NADN_051115_032
Existing comment:
The court case that became Brown et al. v. Board of Education of Topeka et al was a consolidation of five cases that were testing the "separate but equal" doctrine.
Briggs et al. v. Elliott et al. was a federal lawsuit to desegregate public schools in South Carolina. Filed by a group of people in Clarendon County (South Carolina) against local officials, the lawsuit became the first of the five cases heard by the U.S. Supreme Court under the Brown et al. v. Board of Education of Topeka et al. umbrella. It was also the first of these cases to have been filed in federal courts. The suit was filed by Levi Pearson, who was encouraged by Reverend Joseph A. DeLaine Sr.
The Reverend was posthumously given a Congressional gold medal in 2003. The citation includes the following background information:
(1) The Reverend Joseph Armstrong DeLaine, one of the true heroes of the civil rights struggle, led a crusade to break down barriers in education in South Carolina.
(2) The efforts of Reverend DeLaine led to the desegregation of public schools in the United States, but forever scarred his own life.
(3) In 1949, Joseph DeLaine, a minister and school principal, organized African-American parents in Summerton, South Carolina, to petition the school board for a bus for black students, who had to walk up to 10 miles through corn and cotton fields to attend a segregated school, while the white children in the school district rode to and from school in nice clean buses.
(4) In 1950, these same parents, including Harry and Eliza Briggs, sued to end public school segregation in Briggs et al. v. Elliott et al., one of 5 cases that collectively led to the landmark 1954 Supreme Court decision of Brown et al. v. Board of Education of Topeka et al.
(5) Because of his participation in the desegregation movement, Reverend DeLaine was subjected to repeated acts of domestic terror in which--
(A) he, along with 2 sisters and a niece, lost their jobs;
(B) he fought off an angry mob;
(C) he received frequent death threats; and
(D) his church and his home were burned to the ground.
(6) In October 1955, after Reverend DeLaine relocated to Florence County in South Carolina, shots were fired at the DeLaine home, and because Reverend DeLaine fired back to mark the car, he was charged with assault and battery with intent to kill.
(7) The shooting incident drove him from South Carolina to Buffalo, New York, where he organized an African Methodist Episcopal Church.
(8) Believing that he would not be treated fairly by the South Carolina judicial system if he returned to South Carolina, Reverend DeLaine told the Federal Bureau of Investigation, `I am not running from justice but injustice', and it was not until 2000 (26 years after his death and 45 years after the incident) that Reverend DeLaine was cleared of all charges relating to the October 1955 incident.

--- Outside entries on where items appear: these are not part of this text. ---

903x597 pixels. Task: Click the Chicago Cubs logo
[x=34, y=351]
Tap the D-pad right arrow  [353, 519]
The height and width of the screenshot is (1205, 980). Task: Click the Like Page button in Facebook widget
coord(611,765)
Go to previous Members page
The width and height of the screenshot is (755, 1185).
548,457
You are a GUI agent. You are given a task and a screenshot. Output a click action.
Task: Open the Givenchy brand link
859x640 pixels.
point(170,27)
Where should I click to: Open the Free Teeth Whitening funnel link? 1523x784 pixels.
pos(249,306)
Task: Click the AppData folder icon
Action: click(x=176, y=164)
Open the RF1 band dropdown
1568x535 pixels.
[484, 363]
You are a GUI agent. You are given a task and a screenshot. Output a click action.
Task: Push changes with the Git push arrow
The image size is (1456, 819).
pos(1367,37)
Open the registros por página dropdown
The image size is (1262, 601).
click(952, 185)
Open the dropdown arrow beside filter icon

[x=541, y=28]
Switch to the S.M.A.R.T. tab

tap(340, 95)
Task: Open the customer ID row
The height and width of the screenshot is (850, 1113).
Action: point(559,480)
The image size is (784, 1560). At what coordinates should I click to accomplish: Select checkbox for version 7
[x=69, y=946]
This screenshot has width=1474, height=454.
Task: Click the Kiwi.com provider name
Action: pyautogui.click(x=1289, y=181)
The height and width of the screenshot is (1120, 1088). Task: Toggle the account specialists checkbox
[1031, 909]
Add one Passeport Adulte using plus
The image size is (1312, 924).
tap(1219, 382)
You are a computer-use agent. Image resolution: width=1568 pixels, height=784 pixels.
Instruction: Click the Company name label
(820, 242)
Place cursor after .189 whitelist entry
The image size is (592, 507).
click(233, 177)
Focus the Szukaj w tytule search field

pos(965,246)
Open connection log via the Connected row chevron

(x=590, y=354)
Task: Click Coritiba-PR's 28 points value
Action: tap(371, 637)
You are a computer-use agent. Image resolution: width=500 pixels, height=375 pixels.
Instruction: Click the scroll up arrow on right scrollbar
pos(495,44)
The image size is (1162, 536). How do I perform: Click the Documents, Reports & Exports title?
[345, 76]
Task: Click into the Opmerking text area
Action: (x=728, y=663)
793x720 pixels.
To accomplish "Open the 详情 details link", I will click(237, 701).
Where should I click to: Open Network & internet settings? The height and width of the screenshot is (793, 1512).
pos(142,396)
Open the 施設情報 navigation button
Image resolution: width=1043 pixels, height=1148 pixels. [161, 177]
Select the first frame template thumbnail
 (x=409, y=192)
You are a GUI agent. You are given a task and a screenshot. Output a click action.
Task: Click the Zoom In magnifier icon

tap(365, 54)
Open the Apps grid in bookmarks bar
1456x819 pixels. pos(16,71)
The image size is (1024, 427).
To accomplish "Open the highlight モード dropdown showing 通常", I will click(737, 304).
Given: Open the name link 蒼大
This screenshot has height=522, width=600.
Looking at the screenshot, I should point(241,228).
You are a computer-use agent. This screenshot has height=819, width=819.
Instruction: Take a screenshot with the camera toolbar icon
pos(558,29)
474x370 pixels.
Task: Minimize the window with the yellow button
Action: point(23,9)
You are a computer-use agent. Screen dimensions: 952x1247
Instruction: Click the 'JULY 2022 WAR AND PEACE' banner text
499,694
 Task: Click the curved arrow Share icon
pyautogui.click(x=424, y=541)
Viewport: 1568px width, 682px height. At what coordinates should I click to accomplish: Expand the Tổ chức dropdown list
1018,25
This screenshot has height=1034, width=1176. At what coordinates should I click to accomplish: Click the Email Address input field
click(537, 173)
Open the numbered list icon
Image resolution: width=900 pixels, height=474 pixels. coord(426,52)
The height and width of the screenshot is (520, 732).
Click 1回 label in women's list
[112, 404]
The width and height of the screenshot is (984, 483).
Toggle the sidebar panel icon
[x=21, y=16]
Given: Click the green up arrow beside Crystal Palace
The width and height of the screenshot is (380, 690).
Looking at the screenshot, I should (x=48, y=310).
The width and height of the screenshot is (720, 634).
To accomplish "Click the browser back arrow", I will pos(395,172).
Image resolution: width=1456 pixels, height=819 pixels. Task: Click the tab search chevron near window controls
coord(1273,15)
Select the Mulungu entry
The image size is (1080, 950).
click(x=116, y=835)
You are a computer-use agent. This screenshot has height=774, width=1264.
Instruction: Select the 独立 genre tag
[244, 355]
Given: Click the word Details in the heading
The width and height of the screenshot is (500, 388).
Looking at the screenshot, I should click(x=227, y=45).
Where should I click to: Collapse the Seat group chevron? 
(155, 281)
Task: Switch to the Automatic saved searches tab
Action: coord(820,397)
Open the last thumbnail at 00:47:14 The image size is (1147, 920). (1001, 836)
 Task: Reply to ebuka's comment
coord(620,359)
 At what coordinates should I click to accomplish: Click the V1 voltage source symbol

(9) Reverend DeLaine was a humble and fearless man who showed the Nation that all people, regardless of the color of their skin, deserve a first-rate education, a lesson from which the Nation has benefited immeasurably.
This is all to say that the people Ann Brownell Sloane are talking to are (closest to us) Brumit De Laine (the youngest of the reverend's three children) and Joseph DeLaine, Jr., Brumit's older brother.